Great news! There’s more progress in the push to serve North County’s vulnerable populations.
This week, the new Carlsbad Service Center will celebrate its official opening. The 2,500 square foot building, which was secured with support from the Carlsbad City Council and a $600,000 federal grant, is a substantial improvement from the mobile trailer that was previously used for the center. The facility will be operated by Interfaith Community Services, North County’s largest social services agency.
I asked my friends at Interfaith to update me on the details of this facility after I learned about it last fall. Compared to the old trailer, the new center will provide additional capacity to meet more client needs, such as storage, social and employment services. Federal funding fully covered the purchase of the building, as well as the improvements Interfaith made to the facility, including a computer lab, open office spaces, meeting rooms and a refrigerator-freezer to support healthy food distributions. Operating hours will also be extended to serve a greater number of clients.

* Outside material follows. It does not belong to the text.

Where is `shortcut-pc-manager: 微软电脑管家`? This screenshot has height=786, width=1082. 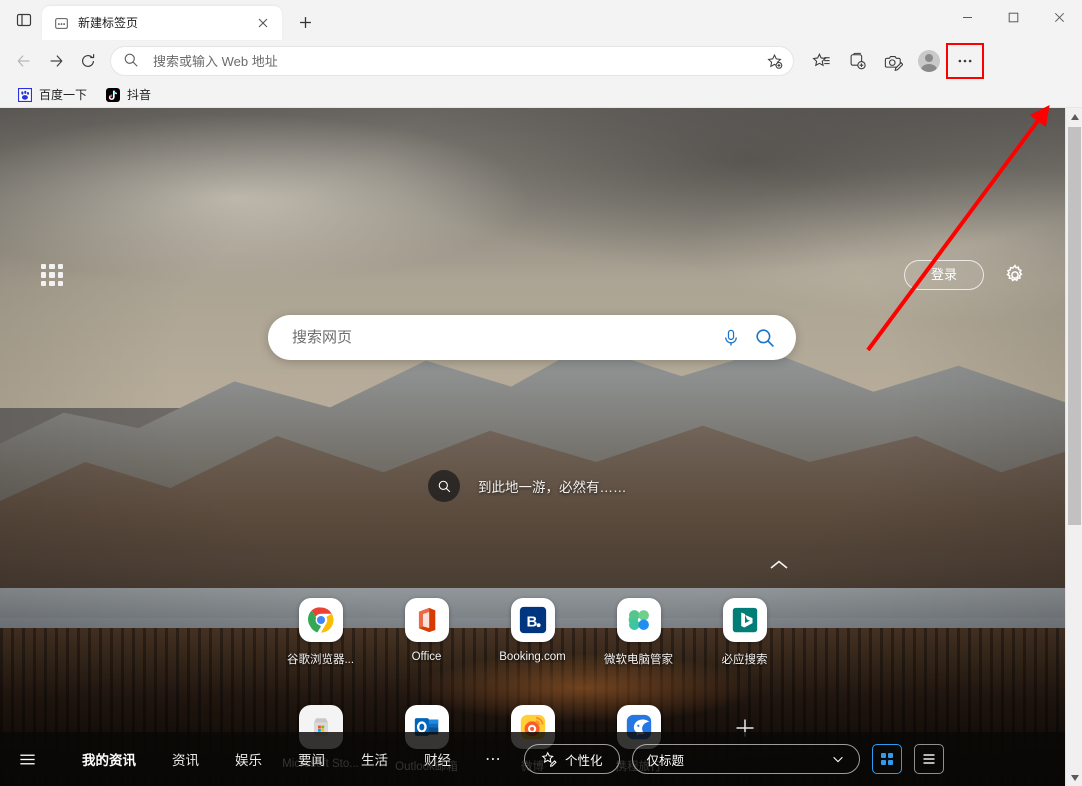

Available services include computer lab access, emergency food supplies, interview apparel, case management, job connections, and access to social services. I’m told that all clients at the Carlsbad Service Center will also have access to Interfaith’s network of programs across North County, as well as referrals to their partner organizations.
Kudos to the Carlsbad City Council and Interfaith on partnering together to build the new Service Center.
As our community continues to grow, the importance of meeting human needs grows too. I’ve previously written in this column about the growing suburban poverty and homeless population in North County. Every city in our part of the region has to do their part, particularly when it comes to helping people help themselves.
In a press release, Interfaith states that the new Carlsbad Service Center will do just that.
“We’ve had a presence in coastal North San Diego County for many years, and we’re excited to further expand our reach and impact in Carlsbad with the support of the City,” remarked Greg Anglea, Executive Director of Interfaith Community Services. “Thanks to their generosity, we will be able to help more individuals than ever return to the workforce and continue on their path to self-sufficiency.”
How do we create positive change as a community to serve others in need? Public-private partnerships and funding are critical, particularly in a resource-strapped area like San Diego County. So too is raising public awareness to unmet needs and opportunities to serve others in big and small ways.
Perhaps this is a good time to reach out and volunteer in the community? A few hours of community service in April would be well received.
Vince Vasquez is an economist based in Torrey Pines. He is a Carlsbad resident.